Here’s a look at a hypothetical tempo.yaml configuration file, highlighting some areas that might change between versions.
# Example tempo.yaml for a recent version
server:
http_listen_port: 3100
grpc_listen_port: 9095
common:
path:
# Used by the service if it needs to write local state.
# For example, if using the file backend for logs.
data_dir: /tmp/tempo
# This section defines how Tempo communicates with its dependencies.
# The specific backend for head-based metrics and the index store are critical.
# For an upgrade, you might be changing the version of these dependencies
# or their configuration.
#
# Prometheus is often used for head-based metrics (e.g., active traces).
# The object storage configuration is for where trace spans are persisted.
#
# Example for Prometheus remote write:
# prometheus:
# remote_write_client:
# url: http://prometheus:9090/api/v1/write
# Key-value store for indexing head chunks. etcd is common.
# In newer versions, you might see changes in how this is configured,
# or a move towards a different backend.
#
# Example for etcd:
# instance:
# name: tempo-instance
#
# storage:
# trace:
# backend: s3 # or gcs, azure, s3compat, filesystem
# s3:
# bucket: my-tempo-bucket
# endpoint: s3.amazonaws.com
# region: us-east-1
# access_key_id: YOUR_ACCESS_KEY_ID
# secret_access_key: YOUR_SECRET_ACCESS_KEY
# sse: AES256
#
# # The index configuration is crucial for trace retrieval.
# # Older versions might have different index types or configurations.
# # For example, a change from 'boltdb-shipper' to a new index type.
# index:
# # Example for a newer index type, possibly using a different backend
# # than the older 'boltdb-shipper' which relied on local filesystem.
# # Check the changelog for specific index backend changes.
# # This might look like:
# # type: cassandra # or other supported index backends
# # cassandra:
# # ... cassandra connection details ...
#
# # The head_unset configuration is for how Tempo handles traces
# # that have no explicit end span.
# head_unset:
# enabled: true
# max_unset_age: 10m # Example: 10 minutes
# For newer versions, you might encounter new experimental features
# or changes in how components are enabled.
#
# Example: New experimental tracing backend configuration
# experimental_tracing_backend:
# enabled: true
# type: jaeger # or other types
# config:
# ... specific config for the experimental backend ...
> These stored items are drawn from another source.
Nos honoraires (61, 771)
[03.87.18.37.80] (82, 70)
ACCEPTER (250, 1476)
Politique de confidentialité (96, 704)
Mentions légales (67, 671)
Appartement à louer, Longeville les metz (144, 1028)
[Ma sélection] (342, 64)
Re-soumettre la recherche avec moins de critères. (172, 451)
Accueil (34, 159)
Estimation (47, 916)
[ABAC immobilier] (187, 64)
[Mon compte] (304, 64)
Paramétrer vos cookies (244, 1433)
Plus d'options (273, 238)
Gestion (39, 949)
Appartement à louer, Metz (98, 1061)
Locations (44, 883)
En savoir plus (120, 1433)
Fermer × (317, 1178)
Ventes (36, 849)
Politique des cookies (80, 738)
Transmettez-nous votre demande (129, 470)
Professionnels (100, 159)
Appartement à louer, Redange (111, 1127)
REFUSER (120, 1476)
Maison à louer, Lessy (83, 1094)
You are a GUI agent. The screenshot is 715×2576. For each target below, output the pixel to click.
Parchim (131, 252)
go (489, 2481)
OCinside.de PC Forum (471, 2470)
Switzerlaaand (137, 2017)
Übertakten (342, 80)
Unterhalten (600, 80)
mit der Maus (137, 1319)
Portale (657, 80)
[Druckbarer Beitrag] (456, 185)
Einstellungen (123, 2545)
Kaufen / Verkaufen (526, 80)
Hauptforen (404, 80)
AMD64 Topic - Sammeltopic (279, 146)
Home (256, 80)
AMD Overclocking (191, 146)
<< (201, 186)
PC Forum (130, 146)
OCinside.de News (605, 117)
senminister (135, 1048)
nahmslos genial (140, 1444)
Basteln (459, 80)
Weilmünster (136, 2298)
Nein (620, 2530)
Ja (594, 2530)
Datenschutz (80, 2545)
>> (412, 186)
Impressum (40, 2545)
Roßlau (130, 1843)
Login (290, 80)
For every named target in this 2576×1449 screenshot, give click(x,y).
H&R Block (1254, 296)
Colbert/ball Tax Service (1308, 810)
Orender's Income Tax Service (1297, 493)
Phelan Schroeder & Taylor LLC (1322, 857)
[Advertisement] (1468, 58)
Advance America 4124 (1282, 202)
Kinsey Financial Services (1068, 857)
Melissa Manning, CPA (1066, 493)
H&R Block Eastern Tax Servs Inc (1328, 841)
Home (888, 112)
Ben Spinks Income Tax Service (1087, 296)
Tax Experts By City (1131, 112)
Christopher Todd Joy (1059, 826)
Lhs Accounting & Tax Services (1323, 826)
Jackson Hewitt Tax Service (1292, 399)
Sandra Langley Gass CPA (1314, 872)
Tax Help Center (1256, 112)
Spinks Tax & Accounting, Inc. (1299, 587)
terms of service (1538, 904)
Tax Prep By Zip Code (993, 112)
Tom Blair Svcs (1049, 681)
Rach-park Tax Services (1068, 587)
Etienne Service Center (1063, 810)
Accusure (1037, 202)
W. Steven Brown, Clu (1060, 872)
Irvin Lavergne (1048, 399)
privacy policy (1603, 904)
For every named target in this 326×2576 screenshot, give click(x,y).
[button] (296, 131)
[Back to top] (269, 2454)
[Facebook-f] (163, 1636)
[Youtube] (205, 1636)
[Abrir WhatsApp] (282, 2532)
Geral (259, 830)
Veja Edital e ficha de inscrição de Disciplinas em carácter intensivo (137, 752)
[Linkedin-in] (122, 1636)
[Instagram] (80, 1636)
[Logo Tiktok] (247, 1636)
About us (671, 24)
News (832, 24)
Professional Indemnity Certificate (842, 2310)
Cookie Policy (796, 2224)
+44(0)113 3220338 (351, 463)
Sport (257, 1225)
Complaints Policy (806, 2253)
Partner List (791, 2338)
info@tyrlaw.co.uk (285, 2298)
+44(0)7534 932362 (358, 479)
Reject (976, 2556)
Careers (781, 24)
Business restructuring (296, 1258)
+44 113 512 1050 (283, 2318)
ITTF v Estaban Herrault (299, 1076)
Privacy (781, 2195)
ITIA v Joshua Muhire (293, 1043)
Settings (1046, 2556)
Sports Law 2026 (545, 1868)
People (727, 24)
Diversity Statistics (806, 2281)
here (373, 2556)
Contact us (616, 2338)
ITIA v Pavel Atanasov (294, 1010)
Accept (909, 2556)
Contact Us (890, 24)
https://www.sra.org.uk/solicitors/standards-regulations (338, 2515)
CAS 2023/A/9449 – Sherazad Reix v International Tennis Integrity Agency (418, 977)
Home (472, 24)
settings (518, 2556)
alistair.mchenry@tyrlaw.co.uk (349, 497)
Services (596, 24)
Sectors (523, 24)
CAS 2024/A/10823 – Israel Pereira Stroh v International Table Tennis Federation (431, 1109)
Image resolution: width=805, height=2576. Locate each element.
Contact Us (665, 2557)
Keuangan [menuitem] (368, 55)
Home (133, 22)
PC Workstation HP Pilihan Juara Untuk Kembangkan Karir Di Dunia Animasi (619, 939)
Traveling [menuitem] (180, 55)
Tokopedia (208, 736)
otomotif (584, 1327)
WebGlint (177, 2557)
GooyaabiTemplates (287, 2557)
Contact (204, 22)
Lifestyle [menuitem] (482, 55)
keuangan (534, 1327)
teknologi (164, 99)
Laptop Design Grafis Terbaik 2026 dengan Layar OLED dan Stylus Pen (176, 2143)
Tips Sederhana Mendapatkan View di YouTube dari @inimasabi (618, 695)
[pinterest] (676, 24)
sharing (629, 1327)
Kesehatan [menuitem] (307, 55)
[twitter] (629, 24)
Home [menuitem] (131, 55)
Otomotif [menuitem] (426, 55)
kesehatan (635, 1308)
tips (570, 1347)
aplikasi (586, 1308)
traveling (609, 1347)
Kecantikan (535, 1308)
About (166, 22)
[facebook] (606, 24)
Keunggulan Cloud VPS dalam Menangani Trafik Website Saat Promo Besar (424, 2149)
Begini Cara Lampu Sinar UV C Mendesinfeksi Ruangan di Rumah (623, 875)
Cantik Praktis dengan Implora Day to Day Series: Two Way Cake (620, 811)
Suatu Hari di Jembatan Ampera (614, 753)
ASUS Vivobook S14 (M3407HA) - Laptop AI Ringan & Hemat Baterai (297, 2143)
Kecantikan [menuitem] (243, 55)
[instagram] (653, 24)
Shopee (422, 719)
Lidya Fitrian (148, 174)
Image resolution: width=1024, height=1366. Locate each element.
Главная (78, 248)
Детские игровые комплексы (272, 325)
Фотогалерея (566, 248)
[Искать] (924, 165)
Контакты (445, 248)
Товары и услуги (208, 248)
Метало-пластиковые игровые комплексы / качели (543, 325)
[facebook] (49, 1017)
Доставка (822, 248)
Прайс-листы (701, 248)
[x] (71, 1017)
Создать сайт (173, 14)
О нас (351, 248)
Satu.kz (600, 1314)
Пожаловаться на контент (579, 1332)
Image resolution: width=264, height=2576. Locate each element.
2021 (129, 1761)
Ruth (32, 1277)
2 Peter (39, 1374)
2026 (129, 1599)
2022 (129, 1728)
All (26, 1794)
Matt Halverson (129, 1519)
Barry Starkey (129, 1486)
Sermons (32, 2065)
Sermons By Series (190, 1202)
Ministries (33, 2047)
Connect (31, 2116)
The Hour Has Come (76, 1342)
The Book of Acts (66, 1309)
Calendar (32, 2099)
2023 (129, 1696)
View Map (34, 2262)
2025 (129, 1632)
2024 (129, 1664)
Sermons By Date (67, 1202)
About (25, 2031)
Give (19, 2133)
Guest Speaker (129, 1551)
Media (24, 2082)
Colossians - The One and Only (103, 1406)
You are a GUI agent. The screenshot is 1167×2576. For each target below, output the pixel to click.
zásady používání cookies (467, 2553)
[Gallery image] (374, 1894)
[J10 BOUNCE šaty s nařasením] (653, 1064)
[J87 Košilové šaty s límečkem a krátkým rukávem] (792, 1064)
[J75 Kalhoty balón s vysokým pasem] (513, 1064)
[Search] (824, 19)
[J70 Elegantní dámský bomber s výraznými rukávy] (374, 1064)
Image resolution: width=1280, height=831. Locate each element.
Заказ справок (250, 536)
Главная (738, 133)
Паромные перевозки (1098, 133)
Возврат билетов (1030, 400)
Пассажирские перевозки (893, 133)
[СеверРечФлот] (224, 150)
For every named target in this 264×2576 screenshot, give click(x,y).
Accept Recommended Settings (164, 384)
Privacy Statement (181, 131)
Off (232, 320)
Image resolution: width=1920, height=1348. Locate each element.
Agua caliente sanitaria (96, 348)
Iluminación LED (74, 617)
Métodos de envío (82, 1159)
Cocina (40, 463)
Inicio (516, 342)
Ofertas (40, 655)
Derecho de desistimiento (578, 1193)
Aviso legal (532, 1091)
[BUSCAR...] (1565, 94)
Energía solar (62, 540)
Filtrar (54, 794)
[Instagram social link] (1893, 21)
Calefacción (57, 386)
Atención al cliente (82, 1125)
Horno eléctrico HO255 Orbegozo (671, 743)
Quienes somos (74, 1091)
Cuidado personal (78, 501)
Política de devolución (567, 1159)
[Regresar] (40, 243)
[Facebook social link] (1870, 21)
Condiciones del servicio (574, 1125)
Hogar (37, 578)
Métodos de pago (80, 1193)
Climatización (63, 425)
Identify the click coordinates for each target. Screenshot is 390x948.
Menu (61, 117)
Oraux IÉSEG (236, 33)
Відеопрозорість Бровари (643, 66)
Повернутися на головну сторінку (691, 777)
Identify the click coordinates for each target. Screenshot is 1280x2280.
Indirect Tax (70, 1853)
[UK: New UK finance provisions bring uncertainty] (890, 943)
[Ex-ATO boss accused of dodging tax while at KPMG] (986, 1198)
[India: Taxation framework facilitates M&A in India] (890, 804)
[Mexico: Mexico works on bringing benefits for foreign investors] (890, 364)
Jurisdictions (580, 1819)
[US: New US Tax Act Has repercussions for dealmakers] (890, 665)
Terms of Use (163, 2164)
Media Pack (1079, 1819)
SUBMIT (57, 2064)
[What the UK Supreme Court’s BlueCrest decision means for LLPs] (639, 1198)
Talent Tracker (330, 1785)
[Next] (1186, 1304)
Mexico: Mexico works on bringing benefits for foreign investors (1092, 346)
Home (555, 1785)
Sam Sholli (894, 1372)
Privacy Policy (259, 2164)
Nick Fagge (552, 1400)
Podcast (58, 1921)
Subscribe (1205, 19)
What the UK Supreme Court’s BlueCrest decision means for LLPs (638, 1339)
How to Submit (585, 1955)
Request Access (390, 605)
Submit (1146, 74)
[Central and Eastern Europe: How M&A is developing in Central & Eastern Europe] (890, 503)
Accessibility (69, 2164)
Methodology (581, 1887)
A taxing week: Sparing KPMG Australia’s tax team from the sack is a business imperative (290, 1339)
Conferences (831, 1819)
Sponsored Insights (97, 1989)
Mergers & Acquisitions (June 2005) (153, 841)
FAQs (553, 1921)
# If you are upgrading from a very old version, you might have
# been using a different set of components or a monolithic binary.
# Tempo has evolved to be more modular.
# The key to a smooth upgrade is reading the release notes and changelog
# for the specific versions you are moving between. Pay close attention
# to any changes in the `storage`, `index`, and `common.path` sections,
# as these are most likely to impact data storage and retrieval.
The most surprising true thing about Tempo upgrades is that you often don’t "migrate" data in the traditional sense; you simply point the new version at your existing object storage. The complexity lies in ensuring compatibility of the index and head chunk storage, and that your Prometheus/agent configurations are updated if Tempo’s endpoint or protocol changes.
When you upgrade Tempo, the next thing you’ll likely encounter is ensuring your Grafana instance is configured correctly to query the new Tempo version, especially if there are changes in the query API or authentication methods.